WORK ORDER: Look through the material below. Return exactly the lines from the one with "Click the Chrome Labs flask icon" through the one with "Given: Open the notification center icon", both included.
* * * * *
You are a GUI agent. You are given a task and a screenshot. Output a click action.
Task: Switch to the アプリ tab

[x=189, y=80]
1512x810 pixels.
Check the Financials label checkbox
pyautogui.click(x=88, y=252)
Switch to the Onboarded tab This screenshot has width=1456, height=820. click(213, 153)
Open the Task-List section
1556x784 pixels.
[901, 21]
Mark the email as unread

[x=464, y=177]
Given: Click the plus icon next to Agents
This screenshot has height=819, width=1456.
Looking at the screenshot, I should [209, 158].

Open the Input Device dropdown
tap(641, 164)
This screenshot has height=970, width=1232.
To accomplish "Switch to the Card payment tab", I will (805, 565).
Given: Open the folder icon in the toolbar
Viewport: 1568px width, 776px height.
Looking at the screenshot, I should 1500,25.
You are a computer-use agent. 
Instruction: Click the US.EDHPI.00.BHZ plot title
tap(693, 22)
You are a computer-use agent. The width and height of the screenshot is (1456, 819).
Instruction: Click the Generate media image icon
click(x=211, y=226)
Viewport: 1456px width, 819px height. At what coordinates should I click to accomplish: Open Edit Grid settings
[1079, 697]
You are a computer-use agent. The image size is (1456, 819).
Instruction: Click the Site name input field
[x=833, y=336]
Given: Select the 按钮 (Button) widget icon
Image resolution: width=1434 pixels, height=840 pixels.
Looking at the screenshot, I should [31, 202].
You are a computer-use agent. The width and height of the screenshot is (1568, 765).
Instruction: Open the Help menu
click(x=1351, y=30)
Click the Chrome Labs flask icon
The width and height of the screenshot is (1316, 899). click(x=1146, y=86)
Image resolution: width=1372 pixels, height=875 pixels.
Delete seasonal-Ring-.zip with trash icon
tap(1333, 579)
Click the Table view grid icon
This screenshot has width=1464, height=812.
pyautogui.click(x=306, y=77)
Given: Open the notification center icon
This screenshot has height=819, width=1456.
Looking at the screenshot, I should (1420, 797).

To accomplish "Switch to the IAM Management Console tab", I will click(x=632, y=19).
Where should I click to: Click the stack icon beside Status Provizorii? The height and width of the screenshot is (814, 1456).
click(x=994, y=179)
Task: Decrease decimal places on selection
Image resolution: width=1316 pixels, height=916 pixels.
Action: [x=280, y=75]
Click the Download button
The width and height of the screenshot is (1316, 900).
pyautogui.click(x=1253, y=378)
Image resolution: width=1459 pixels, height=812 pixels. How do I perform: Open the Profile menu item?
* * * * *
ANSWER TO THIS EXERCISE:
Click the Chrome Labs flask icon
The width and height of the screenshot is (1316, 899). click(x=1146, y=86)
Image resolution: width=1372 pixels, height=875 pixels.
Delete seasonal-Ring-.zip with trash icon
tap(1333, 579)
Click the Table view grid icon
This screenshot has width=1464, height=812.
pyautogui.click(x=306, y=77)
Given: Open the notification center icon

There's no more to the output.